**Task details**
In the data below, turn the lines from the one containing "I want to click on 'Pickles" through the one containing "(1407, 678)." into a numbered list, leaving out blank lines.
— BEGIN —
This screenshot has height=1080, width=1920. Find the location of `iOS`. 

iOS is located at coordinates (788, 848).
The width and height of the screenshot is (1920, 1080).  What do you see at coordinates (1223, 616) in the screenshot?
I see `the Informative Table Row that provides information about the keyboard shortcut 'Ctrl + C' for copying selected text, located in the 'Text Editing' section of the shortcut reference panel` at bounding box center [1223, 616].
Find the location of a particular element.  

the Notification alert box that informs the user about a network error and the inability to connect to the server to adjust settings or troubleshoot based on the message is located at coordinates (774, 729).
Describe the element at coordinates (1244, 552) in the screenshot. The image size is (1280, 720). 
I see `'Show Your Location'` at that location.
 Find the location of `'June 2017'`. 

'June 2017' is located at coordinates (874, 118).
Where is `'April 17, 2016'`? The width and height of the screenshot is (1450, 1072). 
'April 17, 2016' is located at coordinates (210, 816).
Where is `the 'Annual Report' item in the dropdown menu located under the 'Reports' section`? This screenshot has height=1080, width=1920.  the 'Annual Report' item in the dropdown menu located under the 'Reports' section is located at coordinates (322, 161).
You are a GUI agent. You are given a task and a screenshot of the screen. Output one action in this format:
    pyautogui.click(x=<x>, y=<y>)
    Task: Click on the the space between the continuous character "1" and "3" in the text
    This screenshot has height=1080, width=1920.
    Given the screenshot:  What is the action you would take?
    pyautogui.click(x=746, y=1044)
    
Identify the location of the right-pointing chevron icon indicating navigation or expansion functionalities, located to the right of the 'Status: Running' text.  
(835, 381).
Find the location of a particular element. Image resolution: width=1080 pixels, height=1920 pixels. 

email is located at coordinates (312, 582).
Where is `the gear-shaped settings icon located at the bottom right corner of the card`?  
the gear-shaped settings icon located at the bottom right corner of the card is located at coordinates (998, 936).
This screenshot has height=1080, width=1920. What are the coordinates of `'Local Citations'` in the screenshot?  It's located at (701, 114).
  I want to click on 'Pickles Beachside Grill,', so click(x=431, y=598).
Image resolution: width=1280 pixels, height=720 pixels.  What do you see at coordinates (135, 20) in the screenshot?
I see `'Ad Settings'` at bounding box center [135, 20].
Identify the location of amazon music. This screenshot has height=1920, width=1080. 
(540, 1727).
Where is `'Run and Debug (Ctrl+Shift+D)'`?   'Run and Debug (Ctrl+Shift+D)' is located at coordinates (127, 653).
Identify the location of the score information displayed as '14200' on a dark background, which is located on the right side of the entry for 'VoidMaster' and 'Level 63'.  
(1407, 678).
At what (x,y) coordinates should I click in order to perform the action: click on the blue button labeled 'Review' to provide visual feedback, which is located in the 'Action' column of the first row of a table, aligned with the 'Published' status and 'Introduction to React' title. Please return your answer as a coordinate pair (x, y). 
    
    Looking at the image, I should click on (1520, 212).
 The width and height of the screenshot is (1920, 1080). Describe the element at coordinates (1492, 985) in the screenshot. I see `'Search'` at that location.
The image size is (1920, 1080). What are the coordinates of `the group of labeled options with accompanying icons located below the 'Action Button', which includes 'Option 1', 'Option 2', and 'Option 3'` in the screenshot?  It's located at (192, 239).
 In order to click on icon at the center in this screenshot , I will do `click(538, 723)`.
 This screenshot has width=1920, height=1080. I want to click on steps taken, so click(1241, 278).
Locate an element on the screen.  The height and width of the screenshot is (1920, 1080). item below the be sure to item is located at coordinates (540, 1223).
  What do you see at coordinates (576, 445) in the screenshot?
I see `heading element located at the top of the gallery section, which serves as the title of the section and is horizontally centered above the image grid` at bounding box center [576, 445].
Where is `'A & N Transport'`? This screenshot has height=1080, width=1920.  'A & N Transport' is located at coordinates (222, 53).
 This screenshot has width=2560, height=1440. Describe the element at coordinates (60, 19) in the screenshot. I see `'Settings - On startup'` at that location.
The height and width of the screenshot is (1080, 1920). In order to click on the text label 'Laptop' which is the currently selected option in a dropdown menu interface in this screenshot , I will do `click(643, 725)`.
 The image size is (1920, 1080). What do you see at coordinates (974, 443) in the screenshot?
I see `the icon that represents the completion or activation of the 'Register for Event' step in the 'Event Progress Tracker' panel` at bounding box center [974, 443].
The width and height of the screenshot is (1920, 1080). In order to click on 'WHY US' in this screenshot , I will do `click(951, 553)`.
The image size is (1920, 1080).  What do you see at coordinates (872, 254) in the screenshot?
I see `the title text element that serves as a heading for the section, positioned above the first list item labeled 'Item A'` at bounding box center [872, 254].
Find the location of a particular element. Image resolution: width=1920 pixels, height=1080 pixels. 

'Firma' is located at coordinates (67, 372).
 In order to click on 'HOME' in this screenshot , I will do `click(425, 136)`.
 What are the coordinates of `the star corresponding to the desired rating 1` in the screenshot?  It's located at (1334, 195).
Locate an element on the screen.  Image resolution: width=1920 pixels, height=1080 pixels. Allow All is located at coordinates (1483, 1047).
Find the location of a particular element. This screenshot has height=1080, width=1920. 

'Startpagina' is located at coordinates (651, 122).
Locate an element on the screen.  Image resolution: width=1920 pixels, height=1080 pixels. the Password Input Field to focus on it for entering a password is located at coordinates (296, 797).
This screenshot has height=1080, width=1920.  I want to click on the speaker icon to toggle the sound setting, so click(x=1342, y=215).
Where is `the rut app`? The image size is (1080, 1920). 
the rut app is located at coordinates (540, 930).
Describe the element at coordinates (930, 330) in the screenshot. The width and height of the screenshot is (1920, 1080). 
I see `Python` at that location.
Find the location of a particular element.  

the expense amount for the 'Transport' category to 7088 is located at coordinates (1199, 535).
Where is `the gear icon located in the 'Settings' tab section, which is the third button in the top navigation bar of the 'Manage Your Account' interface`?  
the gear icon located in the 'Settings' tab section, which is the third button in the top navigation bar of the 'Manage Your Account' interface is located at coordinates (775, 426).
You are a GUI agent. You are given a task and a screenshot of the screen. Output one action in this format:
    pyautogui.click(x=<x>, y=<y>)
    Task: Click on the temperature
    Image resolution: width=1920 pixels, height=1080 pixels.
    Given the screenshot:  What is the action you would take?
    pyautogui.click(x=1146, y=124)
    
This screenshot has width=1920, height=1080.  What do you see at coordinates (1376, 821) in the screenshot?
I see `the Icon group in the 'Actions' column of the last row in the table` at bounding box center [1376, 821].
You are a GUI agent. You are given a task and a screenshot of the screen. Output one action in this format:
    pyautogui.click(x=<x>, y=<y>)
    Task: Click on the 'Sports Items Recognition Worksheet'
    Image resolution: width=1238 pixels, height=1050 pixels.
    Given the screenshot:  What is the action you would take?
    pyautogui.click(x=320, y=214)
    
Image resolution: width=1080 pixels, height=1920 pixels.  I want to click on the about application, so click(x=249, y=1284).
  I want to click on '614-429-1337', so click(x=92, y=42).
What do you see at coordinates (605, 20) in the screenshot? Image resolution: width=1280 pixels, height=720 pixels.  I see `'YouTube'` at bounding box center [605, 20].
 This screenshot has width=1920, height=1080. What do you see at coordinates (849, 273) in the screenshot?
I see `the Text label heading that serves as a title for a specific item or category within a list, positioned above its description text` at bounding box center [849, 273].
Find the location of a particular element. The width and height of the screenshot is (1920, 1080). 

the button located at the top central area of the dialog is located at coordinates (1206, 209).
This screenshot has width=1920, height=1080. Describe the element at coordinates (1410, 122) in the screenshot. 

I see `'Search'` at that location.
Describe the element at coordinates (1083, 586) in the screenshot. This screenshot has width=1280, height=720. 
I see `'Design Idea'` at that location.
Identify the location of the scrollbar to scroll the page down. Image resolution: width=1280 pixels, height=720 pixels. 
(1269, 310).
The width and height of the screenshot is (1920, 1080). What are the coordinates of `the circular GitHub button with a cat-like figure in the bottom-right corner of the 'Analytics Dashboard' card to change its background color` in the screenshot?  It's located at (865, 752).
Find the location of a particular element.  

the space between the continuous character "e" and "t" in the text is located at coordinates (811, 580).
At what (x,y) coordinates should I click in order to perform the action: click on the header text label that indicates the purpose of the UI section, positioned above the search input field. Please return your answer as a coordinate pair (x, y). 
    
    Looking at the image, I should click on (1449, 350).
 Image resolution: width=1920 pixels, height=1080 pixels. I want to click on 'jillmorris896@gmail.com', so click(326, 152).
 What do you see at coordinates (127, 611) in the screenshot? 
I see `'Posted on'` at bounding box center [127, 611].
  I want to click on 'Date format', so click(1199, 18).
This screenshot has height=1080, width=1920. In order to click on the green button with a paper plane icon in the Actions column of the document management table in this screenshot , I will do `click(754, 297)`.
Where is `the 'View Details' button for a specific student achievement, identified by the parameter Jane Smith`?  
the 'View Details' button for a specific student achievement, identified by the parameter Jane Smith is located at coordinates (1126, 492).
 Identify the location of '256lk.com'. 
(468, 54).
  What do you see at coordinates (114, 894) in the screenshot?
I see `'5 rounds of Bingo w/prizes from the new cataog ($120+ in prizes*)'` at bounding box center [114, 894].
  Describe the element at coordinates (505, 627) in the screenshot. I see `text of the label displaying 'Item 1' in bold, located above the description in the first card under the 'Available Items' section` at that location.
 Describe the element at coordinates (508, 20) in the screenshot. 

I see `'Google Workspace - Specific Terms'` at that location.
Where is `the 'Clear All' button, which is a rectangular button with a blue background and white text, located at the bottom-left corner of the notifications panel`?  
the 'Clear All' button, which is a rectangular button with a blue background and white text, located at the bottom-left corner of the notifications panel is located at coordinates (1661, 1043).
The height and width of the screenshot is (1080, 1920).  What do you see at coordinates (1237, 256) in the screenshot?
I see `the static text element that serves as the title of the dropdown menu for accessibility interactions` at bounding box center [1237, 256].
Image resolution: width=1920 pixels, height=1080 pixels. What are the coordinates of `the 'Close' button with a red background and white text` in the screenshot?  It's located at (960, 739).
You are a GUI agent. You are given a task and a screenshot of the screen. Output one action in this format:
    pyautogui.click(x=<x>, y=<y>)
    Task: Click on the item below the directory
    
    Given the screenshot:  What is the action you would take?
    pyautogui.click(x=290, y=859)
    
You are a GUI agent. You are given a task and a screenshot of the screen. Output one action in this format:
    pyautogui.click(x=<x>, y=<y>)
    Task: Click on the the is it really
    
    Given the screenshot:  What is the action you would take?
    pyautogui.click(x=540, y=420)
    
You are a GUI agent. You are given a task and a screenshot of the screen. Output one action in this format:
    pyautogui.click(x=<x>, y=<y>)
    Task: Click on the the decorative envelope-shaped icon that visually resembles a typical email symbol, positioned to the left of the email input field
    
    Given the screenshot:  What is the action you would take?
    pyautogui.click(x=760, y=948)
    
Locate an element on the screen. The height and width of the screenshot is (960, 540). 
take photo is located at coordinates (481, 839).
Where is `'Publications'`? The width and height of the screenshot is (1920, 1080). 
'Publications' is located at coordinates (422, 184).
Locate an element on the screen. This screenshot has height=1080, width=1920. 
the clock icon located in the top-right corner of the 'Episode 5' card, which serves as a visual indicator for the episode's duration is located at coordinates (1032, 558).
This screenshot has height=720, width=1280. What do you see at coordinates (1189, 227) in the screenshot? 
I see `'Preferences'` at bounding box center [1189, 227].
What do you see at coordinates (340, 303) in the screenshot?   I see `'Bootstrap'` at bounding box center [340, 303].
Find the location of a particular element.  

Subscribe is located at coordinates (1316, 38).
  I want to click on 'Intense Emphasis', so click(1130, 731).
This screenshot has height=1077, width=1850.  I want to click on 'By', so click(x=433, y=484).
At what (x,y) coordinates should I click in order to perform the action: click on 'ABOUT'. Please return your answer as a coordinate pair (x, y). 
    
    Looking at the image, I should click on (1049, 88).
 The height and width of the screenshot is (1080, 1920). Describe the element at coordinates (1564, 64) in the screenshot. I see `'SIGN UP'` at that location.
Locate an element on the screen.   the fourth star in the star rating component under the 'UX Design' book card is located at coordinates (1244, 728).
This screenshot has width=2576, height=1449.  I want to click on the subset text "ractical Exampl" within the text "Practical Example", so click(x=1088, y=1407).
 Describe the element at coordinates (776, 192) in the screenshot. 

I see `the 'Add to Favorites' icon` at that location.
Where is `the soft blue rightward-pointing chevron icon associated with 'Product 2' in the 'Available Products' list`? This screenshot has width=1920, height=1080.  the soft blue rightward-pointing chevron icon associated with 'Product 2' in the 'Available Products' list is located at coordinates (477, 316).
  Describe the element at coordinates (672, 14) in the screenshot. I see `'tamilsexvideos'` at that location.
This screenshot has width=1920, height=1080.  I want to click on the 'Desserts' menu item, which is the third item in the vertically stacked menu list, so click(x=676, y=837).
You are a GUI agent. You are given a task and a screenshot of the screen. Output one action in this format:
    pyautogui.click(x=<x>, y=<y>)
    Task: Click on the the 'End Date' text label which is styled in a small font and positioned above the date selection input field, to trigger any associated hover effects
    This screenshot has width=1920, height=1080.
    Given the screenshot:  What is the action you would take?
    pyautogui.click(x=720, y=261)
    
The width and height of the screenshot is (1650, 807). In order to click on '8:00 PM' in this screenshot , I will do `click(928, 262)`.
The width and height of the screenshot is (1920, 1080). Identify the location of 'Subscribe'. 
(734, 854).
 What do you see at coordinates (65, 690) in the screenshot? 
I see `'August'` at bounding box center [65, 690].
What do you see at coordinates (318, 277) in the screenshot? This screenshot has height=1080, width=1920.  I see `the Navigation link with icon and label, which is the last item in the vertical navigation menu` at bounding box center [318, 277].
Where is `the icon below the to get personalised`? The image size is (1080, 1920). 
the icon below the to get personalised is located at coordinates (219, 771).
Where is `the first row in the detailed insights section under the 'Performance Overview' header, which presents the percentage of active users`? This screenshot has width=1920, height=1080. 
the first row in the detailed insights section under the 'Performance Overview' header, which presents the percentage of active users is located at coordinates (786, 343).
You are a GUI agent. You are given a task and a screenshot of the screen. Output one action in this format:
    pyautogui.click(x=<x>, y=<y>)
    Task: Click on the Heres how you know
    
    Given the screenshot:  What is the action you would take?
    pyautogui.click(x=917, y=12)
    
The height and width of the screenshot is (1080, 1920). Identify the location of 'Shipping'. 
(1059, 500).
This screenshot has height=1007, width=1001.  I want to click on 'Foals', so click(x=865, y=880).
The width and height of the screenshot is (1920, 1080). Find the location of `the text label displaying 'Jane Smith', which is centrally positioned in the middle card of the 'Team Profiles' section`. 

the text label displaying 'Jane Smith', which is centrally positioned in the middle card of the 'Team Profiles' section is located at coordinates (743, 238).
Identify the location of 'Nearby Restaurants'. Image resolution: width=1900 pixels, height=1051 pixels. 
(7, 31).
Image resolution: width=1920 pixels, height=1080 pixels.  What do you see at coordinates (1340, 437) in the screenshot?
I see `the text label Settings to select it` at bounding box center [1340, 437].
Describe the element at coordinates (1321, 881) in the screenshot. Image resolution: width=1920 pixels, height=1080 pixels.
— END —
**Solution to this exercise**
1.   I want to click on 'Pickles Beachside Grill,', so click(x=431, y=598).
2. Image resolution: width=1280 pixels, height=720 pixels.  What do you see at coordinates (135, 20) in the screenshot?
3. I see `'Ad Settings'` at bounding box center [135, 20].
4. Identify the location of amazon music. This screenshot has height=1920, width=1080. 
5. (540, 1727).
6. Where is `'Run and Debug (Ctrl+Shift+D)'`?   'Run and Debug (Ctrl+Shift+D)' is located at coordinates (127, 653).
7. Identify the location of the score information displayed as '14200' on a dark background, which is located on the right side of the entry for 'VoidMaster' and 'Level 63'.  
8. (1407, 678).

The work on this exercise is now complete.